Please take a look here: http://lists.exim.org/lurker/message/ 20060415.062127.564f54cb.en.html And this is the answer: http://lists.exim.org/lurker/message/ 20060417.211007.174ea05d.en.html Quote: "It's a bug in Apache: it should mark its listening socket close-on-exec."
Correct links: http://lists.exim.org/lurker/message/20060415.062127.564f54cb.en.html http://lists.exim.org/lurker/message/20060417.211007.174ea05d.en.html
It's not clear that this is an Apache bug. One could argue that mod_php should use apr_proc_create instead of using exec.
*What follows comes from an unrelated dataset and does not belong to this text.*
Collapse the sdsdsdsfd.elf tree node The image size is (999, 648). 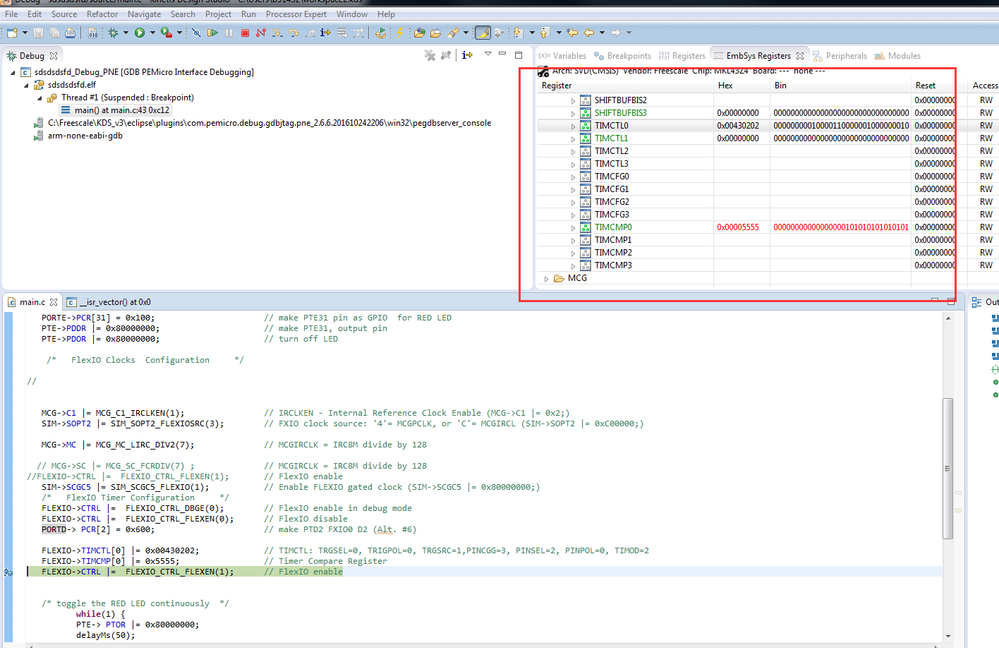point(26,85)
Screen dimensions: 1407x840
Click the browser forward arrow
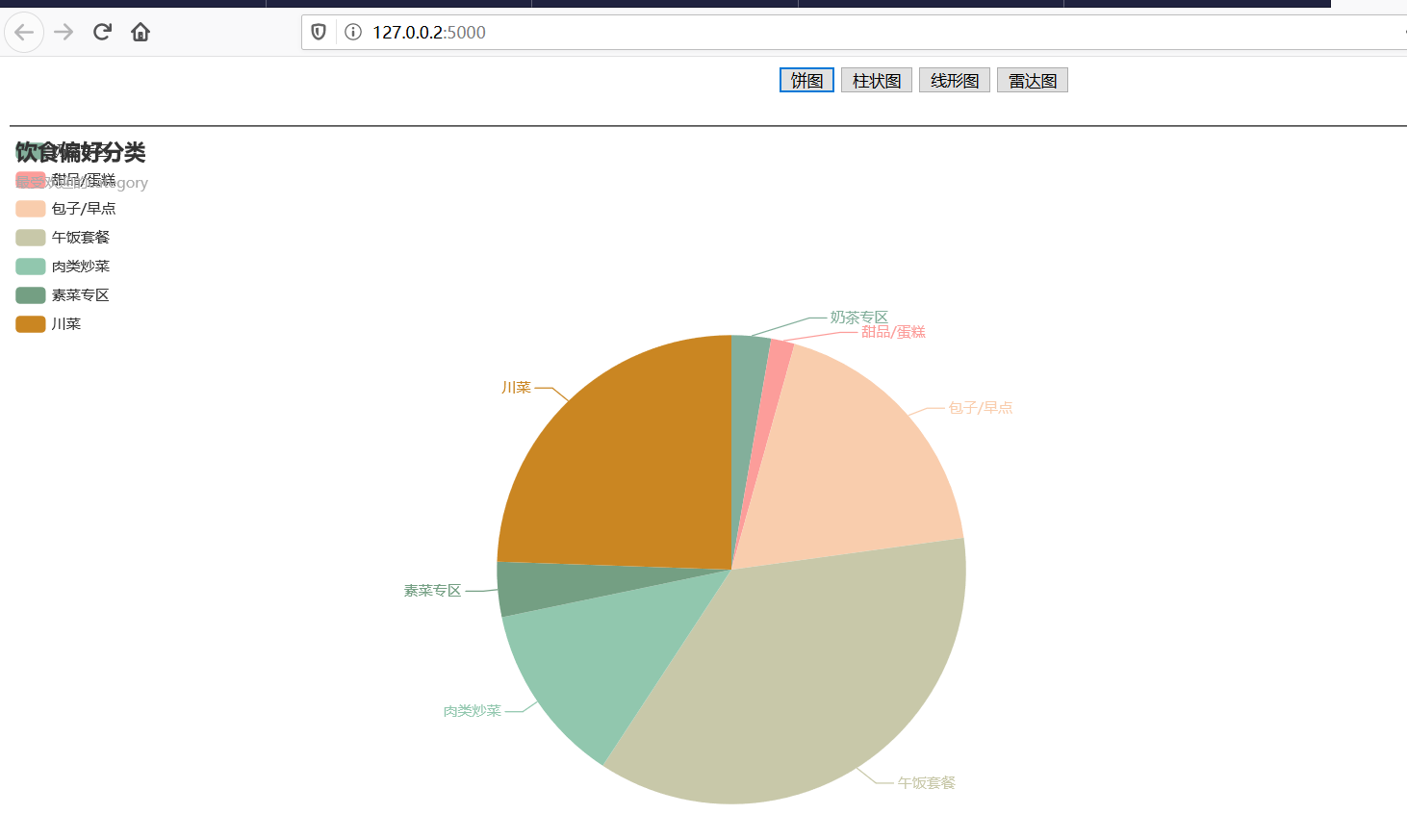click(62, 32)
See http://bugs.php.net/bug.php?id=38915
Please take a look at http://bugs.php.net/bug.php?id=38915: [4 Dec 6:43pm UTC] crescentfreshpot at yahoo dot com Just to add to the dialog, Apache 1.x seems to have tried to address the issue of leaked FDs itself. http://www.apache.org/dist/httpd/CHANGES_1.3 says: Changes with Apache 1.3.28 *) Certain 3rd party modules would bypass the Apache API and not invoke ap_cleanup_for_exec() before creating sub-processes. To such a child process, Apache's file descriptors (lock fd's, log files, sockets) were accessible, allowing them direct access to Apache log file etc. Where the OS allows, we now add proactive close functions to prevent these file descriptors from leaking to the child processes. As far as I understand the above, apache thinks it can know when [mod_]php does a system-level popen() and cleanup the parent FDs before exec(). Is that actually possible? [4 Dec 7:14pm UTC] stas@php.net I think that's exactly what FD_CLOEXEC does.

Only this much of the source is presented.